SOURCE DOCUMENT>
══════════════════════════════

This report analyzes data from the U.S. National Oceanic and Atmospheric Administration’s (NOAA) storm database, which documents severe storm and weather events in the United States occurring in the time period between year 1950 and November of 2011. The data consists of characteristics of these events, including but not limited to location, date and duration, fatality, injuries, and damages. This report has 2 objectives:
We start by requiring the packages we will need later for descriptive analyses.
library(ggplot2)
library(knitr)
library(plyr)
Now we download the raw data, in CSV format. This file was obtained from the link here, as provided from the Coursera course site ‘Reproducible Research’. We import the file of size 46.9 MB into a data frame in the local working directory.
StormURL <-"https://d396qusza40orc.cloudfront.net/repdata%2Fdata%2FStormData.csv.bz2"
download.file(StormURL, dest = "StormData.csv.bz2")
Storm <- read.csv("StormData.csv.bz2", header=TRUE)
We check the dimension of the data imported.

══════════════════════════════

DATA PROVIDED>
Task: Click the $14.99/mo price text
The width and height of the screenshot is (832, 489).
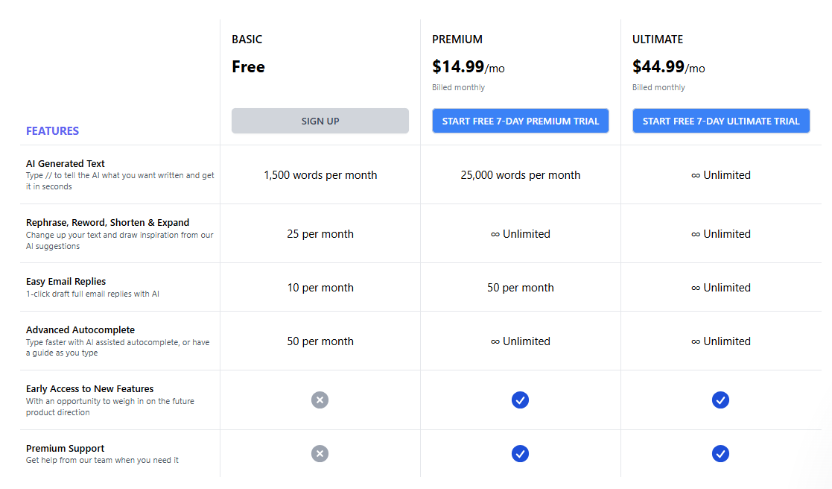Action: [x=468, y=66]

══════════════════════════════

PROBLEMS TO SOLVE>
1 – Name every R package that the storm data report loads with library().
2 – According to the storm data report, what is the size of the file imported into the data frame?
3 – Carry the storm data report forward from its last sentence.

EXERCISE ANSWERS>
1 – ggplot2, knitr, plyr

2 – 46.9 MB

3 –
dim(Storm)
## [1] 902297 37
The data contains 37 columns and 902297 rows.
We then check the first 2 rows and the column names.
head(Storm,2)
## STATE__ BGN_DATE BGN_TIME TIME_ZONE COUNTY COUNTYNAME STATE
## 1 1 4/18/1950 0:00:00 0130 CST 97 MOBILE AL
## 2 1 4/18/1950 0:00:00 0145 CST 3 BALDWIN AL
## EVTYPE BGN_RANGE BGN_AZI BGN_LOCATI END_DATE END_TIME COUNTY_END
## 1 TORNADO 0 0
## 2 TORNADO 0 0
## COUNTYENDN END_RANGE END_AZI END_LOCATI LENGTH WIDTH F MAG FATALITIES
## 1 NA 0 14 100 3 0 0
## 2 NA 0 2 150 2 0 0
## INJURIES PROPDMG PROPDMGEXP CROPDMG CROPDMGEXP WFO STATEOFFIC ZONENAMES
## 1 15 25.0 K 0
## 2 0 2.5 K 0
## LATITUDE LONGITUDE LATITUDE_E LONGITUDE_ REMARKS REFNUM
## 1 3040 8812 3051 8806 1
## 2 3042 8755 0 0 2
names(Storm)
## [1] "STATE__" "BGN_DATE" "BGN_TIME" "TIME_ZONE" "COUNTY"
## [6] "COUNTYNAME" "STATE" "EVTYPE" "BGN_RANGE" "BGN_AZI"
## [11] "BGN_LOCATI" "END_DATE" "END_TIME" "COUNTY_END" "COUNTYENDN"
## [16] "END_RANGE" "END_AZI" "END_LOCATI" "LENGTH" "WIDTH"
## [21] "F" "MAG" "FATALITIES" "INJURIES" "PROPDMG"
## [26] "PROPDMGEXP" "CROPDMG" "CROPDMGEXP" "WFO" "STATEOFFIC"
## [31] "ZONENAMES" "LATITUDE" "LONGITUDE" "LATITUDE_E" "LONGITUDE_"
## [36] "REMARKS" "REFNUM"
To find the event type that causes the greatest harm, we focus on the characteristics INJURIES and FATALITIES separately.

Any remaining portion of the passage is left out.